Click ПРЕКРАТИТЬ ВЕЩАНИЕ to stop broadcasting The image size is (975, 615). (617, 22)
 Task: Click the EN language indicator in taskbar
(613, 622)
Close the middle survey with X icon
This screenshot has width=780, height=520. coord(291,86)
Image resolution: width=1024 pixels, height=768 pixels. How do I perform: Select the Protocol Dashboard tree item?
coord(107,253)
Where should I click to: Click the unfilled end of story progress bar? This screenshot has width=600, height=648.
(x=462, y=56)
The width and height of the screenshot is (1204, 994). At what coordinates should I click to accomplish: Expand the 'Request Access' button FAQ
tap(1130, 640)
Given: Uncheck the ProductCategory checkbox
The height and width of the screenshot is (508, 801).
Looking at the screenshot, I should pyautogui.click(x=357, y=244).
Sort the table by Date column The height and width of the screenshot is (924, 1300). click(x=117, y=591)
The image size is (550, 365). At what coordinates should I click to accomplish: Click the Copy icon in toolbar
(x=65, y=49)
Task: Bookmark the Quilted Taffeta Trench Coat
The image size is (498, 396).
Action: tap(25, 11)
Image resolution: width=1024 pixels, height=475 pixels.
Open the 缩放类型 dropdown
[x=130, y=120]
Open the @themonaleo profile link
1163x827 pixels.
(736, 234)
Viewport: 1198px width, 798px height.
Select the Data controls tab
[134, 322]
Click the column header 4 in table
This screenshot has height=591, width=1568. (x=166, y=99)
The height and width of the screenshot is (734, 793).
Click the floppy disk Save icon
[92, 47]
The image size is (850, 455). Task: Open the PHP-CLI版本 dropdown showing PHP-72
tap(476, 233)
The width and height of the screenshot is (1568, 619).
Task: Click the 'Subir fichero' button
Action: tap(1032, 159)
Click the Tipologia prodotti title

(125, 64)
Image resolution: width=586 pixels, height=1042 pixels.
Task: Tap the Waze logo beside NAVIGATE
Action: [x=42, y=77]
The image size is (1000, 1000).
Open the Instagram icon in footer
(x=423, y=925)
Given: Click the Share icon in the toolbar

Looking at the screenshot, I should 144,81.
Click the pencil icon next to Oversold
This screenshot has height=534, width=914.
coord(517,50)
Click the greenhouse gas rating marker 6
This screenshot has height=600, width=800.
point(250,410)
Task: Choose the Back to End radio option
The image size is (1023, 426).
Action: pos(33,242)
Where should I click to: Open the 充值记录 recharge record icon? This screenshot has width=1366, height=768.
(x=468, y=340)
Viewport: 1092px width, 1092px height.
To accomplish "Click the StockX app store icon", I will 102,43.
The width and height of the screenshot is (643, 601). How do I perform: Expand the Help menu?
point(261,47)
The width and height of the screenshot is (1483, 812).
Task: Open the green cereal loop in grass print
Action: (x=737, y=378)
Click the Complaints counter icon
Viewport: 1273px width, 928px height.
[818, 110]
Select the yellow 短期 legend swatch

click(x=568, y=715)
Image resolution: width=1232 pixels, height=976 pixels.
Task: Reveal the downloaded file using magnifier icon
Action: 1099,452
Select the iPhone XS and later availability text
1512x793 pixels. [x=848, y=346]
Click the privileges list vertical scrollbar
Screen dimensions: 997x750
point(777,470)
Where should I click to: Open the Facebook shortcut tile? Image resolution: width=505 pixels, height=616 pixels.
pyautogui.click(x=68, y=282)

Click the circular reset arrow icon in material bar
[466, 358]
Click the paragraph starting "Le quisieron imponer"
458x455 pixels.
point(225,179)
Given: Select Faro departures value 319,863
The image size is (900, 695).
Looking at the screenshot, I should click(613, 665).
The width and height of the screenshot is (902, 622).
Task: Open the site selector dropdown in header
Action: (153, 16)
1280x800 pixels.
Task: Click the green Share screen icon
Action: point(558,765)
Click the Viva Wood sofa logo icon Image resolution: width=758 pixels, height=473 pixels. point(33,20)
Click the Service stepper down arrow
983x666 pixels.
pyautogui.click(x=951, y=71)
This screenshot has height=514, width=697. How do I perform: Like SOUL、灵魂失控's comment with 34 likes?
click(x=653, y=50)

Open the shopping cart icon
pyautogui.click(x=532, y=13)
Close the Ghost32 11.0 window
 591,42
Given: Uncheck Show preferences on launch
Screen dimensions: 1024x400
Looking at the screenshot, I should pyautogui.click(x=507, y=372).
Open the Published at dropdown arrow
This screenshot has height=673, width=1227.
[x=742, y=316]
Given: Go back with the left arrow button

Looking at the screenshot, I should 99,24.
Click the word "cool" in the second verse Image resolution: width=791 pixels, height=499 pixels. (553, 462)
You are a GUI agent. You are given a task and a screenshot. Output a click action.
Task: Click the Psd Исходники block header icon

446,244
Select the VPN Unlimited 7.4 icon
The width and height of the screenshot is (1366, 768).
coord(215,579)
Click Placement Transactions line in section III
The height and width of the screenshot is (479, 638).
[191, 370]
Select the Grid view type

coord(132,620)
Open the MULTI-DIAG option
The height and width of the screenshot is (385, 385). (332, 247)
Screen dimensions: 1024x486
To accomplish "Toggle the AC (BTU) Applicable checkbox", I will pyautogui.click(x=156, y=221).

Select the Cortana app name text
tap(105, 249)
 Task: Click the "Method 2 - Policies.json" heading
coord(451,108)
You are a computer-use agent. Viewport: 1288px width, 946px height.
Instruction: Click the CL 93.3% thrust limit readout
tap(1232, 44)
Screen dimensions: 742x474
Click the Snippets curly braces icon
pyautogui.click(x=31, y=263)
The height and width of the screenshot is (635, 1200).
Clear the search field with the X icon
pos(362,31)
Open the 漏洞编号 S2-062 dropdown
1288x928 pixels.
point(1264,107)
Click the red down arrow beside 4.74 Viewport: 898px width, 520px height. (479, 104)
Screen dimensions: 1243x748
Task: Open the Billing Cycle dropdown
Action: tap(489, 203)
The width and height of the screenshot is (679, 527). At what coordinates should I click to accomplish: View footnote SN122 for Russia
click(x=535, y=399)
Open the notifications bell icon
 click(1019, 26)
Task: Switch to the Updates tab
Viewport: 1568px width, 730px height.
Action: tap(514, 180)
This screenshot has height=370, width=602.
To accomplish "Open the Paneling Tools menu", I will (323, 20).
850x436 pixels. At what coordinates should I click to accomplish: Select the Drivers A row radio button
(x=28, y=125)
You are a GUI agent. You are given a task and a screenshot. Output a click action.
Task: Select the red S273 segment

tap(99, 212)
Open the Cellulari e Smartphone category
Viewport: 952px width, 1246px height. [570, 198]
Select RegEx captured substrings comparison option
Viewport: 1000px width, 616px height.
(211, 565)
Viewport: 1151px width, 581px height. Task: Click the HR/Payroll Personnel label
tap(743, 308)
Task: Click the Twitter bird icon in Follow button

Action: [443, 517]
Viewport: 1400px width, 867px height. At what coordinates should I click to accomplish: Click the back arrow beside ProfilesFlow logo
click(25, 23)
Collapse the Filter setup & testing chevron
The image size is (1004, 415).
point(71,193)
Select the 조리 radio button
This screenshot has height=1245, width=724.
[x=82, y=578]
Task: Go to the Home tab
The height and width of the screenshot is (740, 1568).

Directions. Retype the whole listing, matching it exactly.

Response to this exercise.
Click ПРЕКРАТИТЬ ВЕЩАНИЕ to stop broadcasting The image size is (975, 615). (617, 22)
 Task: Click the EN language indicator in taskbar
(613, 622)
Close the middle survey with X icon
This screenshot has width=780, height=520. coord(291,86)
Image resolution: width=1024 pixels, height=768 pixels. How do I perform: Select the Protocol Dashboard tree item?
coord(107,253)
Where should I click to: Click the unfilled end of story progress bar? This screenshot has width=600, height=648.
(x=462, y=56)
The width and height of the screenshot is (1204, 994). At what coordinates should I click to accomplish: Expand the 'Request Access' button FAQ
tap(1130, 640)
Given: Uncheck the ProductCategory checkbox
The height and width of the screenshot is (508, 801).
Looking at the screenshot, I should pyautogui.click(x=357, y=244).
Sort the table by Date column The height and width of the screenshot is (924, 1300). click(x=117, y=591)
The image size is (550, 365). At what coordinates should I click to accomplish: Click the Copy icon in toolbar
(x=65, y=49)
Task: Bookmark the Quilted Taffeta Trench Coat
The image size is (498, 396).
Action: tap(25, 11)
Image resolution: width=1024 pixels, height=475 pixels.
Open the 缩放类型 dropdown
[x=130, y=120]
Open the @themonaleo profile link
1163x827 pixels.
(736, 234)
Viewport: 1198px width, 798px height.
Select the Data controls tab
[134, 322]
Click the column header 4 in table
This screenshot has height=591, width=1568. (x=166, y=99)
The height and width of the screenshot is (734, 793).
Click the floppy disk Save icon
[92, 47]
The image size is (850, 455). Task: Open the PHP-CLI版本 dropdown showing PHP-72
tap(476, 233)
The width and height of the screenshot is (1568, 619).
Task: Click the 'Subir fichero' button
Action: tap(1032, 159)
Click the Tipologia prodotti title

(125, 64)
Image resolution: width=586 pixels, height=1042 pixels.
Task: Tap the Waze logo beside NAVIGATE
Action: [x=42, y=77]
The image size is (1000, 1000).
Open the Instagram icon in footer
(x=423, y=925)
Given: Click the Share icon in the toolbar

Looking at the screenshot, I should 144,81.
Click the pencil icon next to Oversold
This screenshot has height=534, width=914.
coord(517,50)
Click the greenhouse gas rating marker 6
This screenshot has height=600, width=800.
point(250,410)
Task: Choose the Back to End radio option
The image size is (1023, 426).
Action: pos(33,242)
Where should I click to: Open the 充值记录 recharge record icon? This screenshot has width=1366, height=768.
(x=468, y=340)
Viewport: 1092px width, 1092px height.
To accomplish "Click the StockX app store icon", I will 102,43.
The width and height of the screenshot is (643, 601). How do I perform: Expand the Help menu?
point(261,47)
The width and height of the screenshot is (1483, 812).
Task: Open the green cereal loop in grass print
Action: (x=737, y=378)
Click the Complaints counter icon
Viewport: 1273px width, 928px height.
[818, 110]
Select the yellow 短期 legend swatch

click(x=568, y=715)
Image resolution: width=1232 pixels, height=976 pixels.
Task: Reveal the downloaded file using magnifier icon
Action: 1099,452
Select the iPhone XS and later availability text
1512x793 pixels. [x=848, y=346]
Click the privileges list vertical scrollbar
Screen dimensions: 997x750
point(777,470)
Where should I click to: Open the Facebook shortcut tile? Image resolution: width=505 pixels, height=616 pixels.
pyautogui.click(x=68, y=282)

Click the circular reset arrow icon in material bar
[466, 358]
Click the paragraph starting "Le quisieron imponer"
458x455 pixels.
point(225,179)
Given: Select Faro departures value 319,863
The image size is (900, 695).
Looking at the screenshot, I should click(613, 665).
The width and height of the screenshot is (902, 622).
Task: Open the site selector dropdown in header
Action: (153, 16)
1280x800 pixels.
Task: Click the green Share screen icon
Action: point(558,765)
Click the Viva Wood sofa logo icon Image resolution: width=758 pixels, height=473 pixels. point(33,20)
Click the Service stepper down arrow
983x666 pixels.
pyautogui.click(x=951, y=71)
This screenshot has height=514, width=697. How do I perform: Like SOUL、灵魂失控's comment with 34 likes?
click(x=653, y=50)

Open the shopping cart icon
pyautogui.click(x=532, y=13)
Close the Ghost32 11.0 window
 591,42
Given: Uncheck Show preferences on launch
Screen dimensions: 1024x400
Looking at the screenshot, I should pyautogui.click(x=507, y=372).
Open the Published at dropdown arrow
This screenshot has height=673, width=1227.
[x=742, y=316]
Given: Go back with the left arrow button

Looking at the screenshot, I should 99,24.
Click the word "cool" in the second verse Image resolution: width=791 pixels, height=499 pixels. (553, 462)
You are a GUI agent. You are given a task and a screenshot. Output a click action.
Task: Click the Psd Исходники block header icon

446,244
Select the VPN Unlimited 7.4 icon
The width and height of the screenshot is (1366, 768).
coord(215,579)
Click Placement Transactions line in section III
The height and width of the screenshot is (479, 638).
[191, 370]
Select the Grid view type

coord(132,620)
Open the MULTI-DIAG option
The height and width of the screenshot is (385, 385). (332, 247)
Screen dimensions: 1024x486
To accomplish "Toggle the AC (BTU) Applicable checkbox", I will pyautogui.click(x=156, y=221).

Select the Cortana app name text
tap(105, 249)
 Task: Click the "Method 2 - Policies.json" heading
coord(451,108)
You are a computer-use agent. Viewport: 1288px width, 946px height.
Instruction: Click the CL 93.3% thrust limit readout
tap(1232, 44)
Screen dimensions: 742x474
Click the Snippets curly braces icon
pyautogui.click(x=31, y=263)
The height and width of the screenshot is (635, 1200).
Clear the search field with the X icon
pos(362,31)
Open the 漏洞编号 S2-062 dropdown
1288x928 pixels.
point(1264,107)
Click the red down arrow beside 4.74 Viewport: 898px width, 520px height. (479, 104)
Screen dimensions: 1243x748
Task: Open the Billing Cycle dropdown
Action: tap(489, 203)
The width and height of the screenshot is (679, 527). At what coordinates should I click to accomplish: View footnote SN122 for Russia
click(x=535, y=399)
Open the notifications bell icon
 click(1019, 26)
Task: Switch to the Updates tab
Viewport: 1568px width, 730px height.
Action: tap(514, 180)
This screenshot has height=370, width=602.
To accomplish "Open the Paneling Tools menu", I will (323, 20).
850x436 pixels. At what coordinates should I click to accomplish: Select the Drivers A row radio button
(x=28, y=125)
You are a GUI agent. You are given a task and a screenshot. Output a click action.
Task: Select the red S273 segment

tap(99, 212)
Open the Cellulari e Smartphone category
Viewport: 952px width, 1246px height. [570, 198]
Select RegEx captured substrings comparison option
Viewport: 1000px width, 616px height.
(211, 565)
Viewport: 1151px width, 581px height. Task: Click the HR/Payroll Personnel label
tap(743, 308)
Task: Click the Twitter bird icon in Follow button

Action: [443, 517]
Viewport: 1400px width, 867px height. At what coordinates should I click to accomplish: Click the back arrow beside ProfilesFlow logo
click(25, 23)
Collapse the Filter setup & testing chevron
The image size is (1004, 415).
point(71,193)
Select the 조리 radio button
This screenshot has height=1245, width=724.
[x=82, y=578]
Task: Go to the Home tab
The height and width of the screenshot is (740, 1568).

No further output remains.